Die Antragsgegnerin richtet sich im Rahmen des Tenors zu I. a) mithin allein gegen die entsprechende Kostenentscheidung des Landgerichts und den Umstand, dass das Landgericht nicht von einem Anwendungsfall des § 93 ZPO (analog) ausgegangen ist. Das verfängt schon deshalb nicht, weil die Antragsgegnerin Veranlassung zur Klage gegeben hat.
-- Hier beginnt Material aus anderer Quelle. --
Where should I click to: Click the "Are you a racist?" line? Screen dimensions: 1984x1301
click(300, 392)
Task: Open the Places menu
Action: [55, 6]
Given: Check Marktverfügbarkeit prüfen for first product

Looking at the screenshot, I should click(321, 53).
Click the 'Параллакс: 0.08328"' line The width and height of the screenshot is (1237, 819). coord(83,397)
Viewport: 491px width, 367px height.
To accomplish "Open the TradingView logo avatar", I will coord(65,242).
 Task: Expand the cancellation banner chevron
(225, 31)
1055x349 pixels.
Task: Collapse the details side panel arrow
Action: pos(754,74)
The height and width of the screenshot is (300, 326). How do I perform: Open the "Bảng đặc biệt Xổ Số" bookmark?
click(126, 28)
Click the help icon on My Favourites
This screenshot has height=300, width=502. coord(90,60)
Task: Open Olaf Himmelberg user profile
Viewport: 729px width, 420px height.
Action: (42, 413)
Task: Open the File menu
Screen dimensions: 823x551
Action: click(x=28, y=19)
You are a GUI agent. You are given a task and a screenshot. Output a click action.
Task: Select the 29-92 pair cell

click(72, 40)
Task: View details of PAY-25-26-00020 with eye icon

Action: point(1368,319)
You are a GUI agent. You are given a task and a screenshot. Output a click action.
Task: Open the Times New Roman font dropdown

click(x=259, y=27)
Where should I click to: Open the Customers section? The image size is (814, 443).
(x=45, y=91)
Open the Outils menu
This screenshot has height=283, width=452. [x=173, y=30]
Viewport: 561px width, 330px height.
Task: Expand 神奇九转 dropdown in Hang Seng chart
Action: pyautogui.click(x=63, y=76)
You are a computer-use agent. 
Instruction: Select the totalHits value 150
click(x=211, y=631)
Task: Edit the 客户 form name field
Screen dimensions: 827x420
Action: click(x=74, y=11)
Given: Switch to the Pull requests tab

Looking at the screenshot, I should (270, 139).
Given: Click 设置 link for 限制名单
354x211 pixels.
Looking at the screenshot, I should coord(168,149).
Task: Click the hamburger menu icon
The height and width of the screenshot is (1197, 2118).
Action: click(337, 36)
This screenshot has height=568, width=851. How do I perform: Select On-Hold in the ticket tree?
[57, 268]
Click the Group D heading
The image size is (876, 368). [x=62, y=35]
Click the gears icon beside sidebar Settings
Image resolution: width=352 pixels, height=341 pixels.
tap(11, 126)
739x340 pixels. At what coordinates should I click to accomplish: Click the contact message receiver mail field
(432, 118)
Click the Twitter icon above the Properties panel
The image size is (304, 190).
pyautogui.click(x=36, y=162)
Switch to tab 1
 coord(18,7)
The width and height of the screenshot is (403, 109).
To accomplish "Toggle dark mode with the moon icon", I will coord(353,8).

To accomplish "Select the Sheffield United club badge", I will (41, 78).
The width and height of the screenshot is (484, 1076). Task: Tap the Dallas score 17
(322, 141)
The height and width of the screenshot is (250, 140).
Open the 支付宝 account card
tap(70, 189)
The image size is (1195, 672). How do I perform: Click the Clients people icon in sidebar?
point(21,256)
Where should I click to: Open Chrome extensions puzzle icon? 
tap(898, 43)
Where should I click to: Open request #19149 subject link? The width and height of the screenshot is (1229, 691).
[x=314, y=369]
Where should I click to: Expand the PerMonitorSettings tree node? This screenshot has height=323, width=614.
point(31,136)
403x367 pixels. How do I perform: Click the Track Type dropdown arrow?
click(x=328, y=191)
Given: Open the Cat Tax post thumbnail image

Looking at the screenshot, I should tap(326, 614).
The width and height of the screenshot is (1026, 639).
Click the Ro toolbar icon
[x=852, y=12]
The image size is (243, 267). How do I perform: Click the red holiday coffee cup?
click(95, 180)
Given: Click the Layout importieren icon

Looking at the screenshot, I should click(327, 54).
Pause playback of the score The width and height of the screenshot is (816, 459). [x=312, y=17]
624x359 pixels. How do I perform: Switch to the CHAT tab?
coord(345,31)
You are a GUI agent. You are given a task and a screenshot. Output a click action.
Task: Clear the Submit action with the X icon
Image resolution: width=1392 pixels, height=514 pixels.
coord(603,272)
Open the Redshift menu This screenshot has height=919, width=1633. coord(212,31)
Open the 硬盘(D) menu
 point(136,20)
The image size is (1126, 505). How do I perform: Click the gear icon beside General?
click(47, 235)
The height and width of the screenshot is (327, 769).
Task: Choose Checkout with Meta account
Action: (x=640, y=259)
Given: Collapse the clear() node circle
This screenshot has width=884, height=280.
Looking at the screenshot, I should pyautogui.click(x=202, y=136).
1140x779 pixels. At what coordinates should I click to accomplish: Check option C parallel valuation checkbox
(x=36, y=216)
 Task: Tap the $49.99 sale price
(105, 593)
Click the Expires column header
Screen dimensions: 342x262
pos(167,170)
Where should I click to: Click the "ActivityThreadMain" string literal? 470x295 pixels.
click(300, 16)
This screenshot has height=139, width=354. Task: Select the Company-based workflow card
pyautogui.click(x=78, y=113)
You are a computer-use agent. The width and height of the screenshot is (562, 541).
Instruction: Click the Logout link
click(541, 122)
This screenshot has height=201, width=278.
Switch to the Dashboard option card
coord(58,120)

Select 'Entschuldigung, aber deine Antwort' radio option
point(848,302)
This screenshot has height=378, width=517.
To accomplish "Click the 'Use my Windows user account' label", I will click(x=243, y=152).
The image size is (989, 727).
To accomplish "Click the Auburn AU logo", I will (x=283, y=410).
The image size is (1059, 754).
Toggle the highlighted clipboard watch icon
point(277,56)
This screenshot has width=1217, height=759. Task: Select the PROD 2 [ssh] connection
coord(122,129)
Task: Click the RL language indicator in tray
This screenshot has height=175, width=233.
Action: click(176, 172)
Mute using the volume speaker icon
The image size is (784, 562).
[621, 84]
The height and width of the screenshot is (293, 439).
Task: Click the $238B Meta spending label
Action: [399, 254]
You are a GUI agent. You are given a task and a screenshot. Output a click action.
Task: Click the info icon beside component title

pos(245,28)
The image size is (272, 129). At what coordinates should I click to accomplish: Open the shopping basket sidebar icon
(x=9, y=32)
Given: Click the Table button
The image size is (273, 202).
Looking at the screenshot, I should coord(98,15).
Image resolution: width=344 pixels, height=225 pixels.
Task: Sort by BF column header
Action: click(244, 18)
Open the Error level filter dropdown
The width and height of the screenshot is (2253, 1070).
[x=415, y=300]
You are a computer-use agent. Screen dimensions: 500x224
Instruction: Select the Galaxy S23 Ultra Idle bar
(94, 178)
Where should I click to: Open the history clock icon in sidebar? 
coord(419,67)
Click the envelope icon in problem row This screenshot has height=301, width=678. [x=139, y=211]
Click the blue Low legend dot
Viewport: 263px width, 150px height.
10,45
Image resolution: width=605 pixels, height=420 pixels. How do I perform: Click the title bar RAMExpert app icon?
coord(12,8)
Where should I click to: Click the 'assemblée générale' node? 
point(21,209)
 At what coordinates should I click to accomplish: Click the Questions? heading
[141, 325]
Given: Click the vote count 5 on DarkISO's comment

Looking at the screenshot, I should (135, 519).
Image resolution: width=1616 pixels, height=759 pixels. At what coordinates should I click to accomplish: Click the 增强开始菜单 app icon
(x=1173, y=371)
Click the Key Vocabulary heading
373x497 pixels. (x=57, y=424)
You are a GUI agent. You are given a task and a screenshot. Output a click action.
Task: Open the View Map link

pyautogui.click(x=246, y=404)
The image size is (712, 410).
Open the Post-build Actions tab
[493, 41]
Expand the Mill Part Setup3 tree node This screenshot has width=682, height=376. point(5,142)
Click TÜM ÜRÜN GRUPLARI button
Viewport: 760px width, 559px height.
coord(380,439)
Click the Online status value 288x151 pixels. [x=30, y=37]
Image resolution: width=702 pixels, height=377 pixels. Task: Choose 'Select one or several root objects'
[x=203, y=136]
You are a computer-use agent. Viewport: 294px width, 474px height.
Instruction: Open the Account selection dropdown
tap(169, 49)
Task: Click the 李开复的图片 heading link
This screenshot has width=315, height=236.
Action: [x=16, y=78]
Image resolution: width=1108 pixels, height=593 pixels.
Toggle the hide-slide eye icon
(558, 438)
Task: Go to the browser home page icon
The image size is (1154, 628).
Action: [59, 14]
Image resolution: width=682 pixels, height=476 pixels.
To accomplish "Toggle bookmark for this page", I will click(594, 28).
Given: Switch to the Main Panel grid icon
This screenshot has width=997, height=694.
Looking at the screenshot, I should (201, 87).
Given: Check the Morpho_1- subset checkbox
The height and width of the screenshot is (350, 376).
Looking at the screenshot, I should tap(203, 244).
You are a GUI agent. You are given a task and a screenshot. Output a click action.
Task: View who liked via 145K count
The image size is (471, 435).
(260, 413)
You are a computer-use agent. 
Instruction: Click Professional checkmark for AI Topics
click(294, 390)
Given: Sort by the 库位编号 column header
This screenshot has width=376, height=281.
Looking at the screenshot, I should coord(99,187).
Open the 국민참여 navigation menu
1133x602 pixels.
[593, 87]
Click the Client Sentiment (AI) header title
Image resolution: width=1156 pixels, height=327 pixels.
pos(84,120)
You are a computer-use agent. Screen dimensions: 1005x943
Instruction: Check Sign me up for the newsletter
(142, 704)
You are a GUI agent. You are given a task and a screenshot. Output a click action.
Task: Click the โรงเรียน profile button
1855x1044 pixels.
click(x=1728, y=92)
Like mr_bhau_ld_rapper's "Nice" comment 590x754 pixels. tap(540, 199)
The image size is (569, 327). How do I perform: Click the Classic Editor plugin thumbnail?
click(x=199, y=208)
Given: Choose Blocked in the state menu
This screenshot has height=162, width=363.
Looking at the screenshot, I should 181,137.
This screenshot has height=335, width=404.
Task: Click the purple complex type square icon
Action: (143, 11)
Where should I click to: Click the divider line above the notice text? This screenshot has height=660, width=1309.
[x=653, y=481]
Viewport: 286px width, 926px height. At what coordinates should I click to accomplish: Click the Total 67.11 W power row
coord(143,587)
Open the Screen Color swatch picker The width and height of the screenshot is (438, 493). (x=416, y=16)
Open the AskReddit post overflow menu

Sie übersieht, dass im Abmahnungsschreiben vom 04.02.2016 (Anlage Ast 22, Bl. 143 ff GA) zum einen ausdrücklich auf den Kontext des konkreten Werbespots verwiesen worden war und zum anderen in der dieser Abmahnung beigefügten Unterlassungsklärung sogar die relevante Filmsequenz in Form von 3 Einzelbildern ausdrücklich benannt ist.

III.
Die Kostenentscheidung beruht für die erste Instanz auf § 92 Abs. 1 ZPO und für die Berufung auf § 92 Abs. 1, § 516 Abs. 3 Satz 1 ZPO

Eine Entscheidung zur vorläufigen Vollstreckbarkeit ist entbehrlich, da dieses Urteil kraft Gesetzes nicht anfechtbar ist, § 542 Abs. 2 ZPO.

Streitwert für die Berufungsinstanz:

bis zum 10.10.2016: 60.000,- €

ab dem 11.10.2016: 50.000,- €

Der Streitwert für die erste Instanz wird von Amts wegen dahingehend abgeändert, dass er bis zum 22.03.2016 150.000,- € und ab dem 23.03.2016 60.000,- € beträgt.

Der Senat folgt der – von den Parteien unbeanstandet gebliebenen – Einschätzung des Landgerichts, dass der ursprüngliche Antrag zu I. a) mit 100.000,- € und der Antrag zu I. b) mit 30.000,- € zu beziffern ist. Der Antrag zu I. a) hat sich jedoch nicht vollständig erledigt, da die Parteien ihn nur für die Zeit ab dem 11.03.2016 übereinstimmend für erledigt erklärt haben. Für die Zeit bis zum 10.03.2016 schätzt der Senat den Wert der Unterlassungsverpflichtung auf 10.000,- €.